### Source material
+ + + +
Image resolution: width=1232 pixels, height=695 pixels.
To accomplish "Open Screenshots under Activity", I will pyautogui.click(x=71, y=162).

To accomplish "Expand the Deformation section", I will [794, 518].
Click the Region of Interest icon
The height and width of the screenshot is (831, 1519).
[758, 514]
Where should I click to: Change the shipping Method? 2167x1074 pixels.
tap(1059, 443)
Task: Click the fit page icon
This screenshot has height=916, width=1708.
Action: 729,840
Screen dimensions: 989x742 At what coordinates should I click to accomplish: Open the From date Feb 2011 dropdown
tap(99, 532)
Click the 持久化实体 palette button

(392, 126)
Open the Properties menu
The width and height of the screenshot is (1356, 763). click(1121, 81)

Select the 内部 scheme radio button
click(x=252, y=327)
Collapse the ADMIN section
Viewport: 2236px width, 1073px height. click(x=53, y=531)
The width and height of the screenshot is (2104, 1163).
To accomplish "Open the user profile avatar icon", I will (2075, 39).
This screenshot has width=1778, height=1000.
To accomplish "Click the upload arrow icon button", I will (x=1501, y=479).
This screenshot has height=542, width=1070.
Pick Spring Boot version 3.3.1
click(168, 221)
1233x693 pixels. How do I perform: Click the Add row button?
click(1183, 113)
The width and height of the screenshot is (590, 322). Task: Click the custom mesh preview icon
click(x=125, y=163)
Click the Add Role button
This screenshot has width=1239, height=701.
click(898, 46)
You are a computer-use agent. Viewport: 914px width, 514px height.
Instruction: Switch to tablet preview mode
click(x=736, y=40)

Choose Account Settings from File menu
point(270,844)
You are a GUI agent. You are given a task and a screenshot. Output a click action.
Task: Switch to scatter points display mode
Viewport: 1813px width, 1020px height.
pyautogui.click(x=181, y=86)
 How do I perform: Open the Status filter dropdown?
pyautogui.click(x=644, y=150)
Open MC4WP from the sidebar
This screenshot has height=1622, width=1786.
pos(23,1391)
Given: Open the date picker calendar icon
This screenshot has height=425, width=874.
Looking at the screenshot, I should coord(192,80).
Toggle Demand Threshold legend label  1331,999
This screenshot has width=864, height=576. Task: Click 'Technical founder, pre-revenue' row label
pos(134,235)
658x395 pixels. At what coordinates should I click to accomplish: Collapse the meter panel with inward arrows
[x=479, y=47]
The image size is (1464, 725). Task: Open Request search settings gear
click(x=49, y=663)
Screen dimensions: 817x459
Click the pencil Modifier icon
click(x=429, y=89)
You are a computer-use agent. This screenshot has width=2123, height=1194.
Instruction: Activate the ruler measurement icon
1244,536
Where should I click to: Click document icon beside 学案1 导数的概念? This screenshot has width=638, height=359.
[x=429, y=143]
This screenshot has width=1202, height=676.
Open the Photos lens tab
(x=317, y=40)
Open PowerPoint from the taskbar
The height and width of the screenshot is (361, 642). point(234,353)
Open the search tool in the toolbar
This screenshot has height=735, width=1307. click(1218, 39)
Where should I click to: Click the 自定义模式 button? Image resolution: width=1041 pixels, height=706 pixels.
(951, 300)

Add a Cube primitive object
+ + + +
### What needs to be done
Wherever the string "agent" appears in a line above, copy that line.

### Answer to this exercise
You are a computer-use agent. Viewport: 914px width, 514px height.
You are a GUI agent. You are given a task and a screenshot. Output a click action.
You are a computer-use agent. This screenshot has width=2123, height=1194.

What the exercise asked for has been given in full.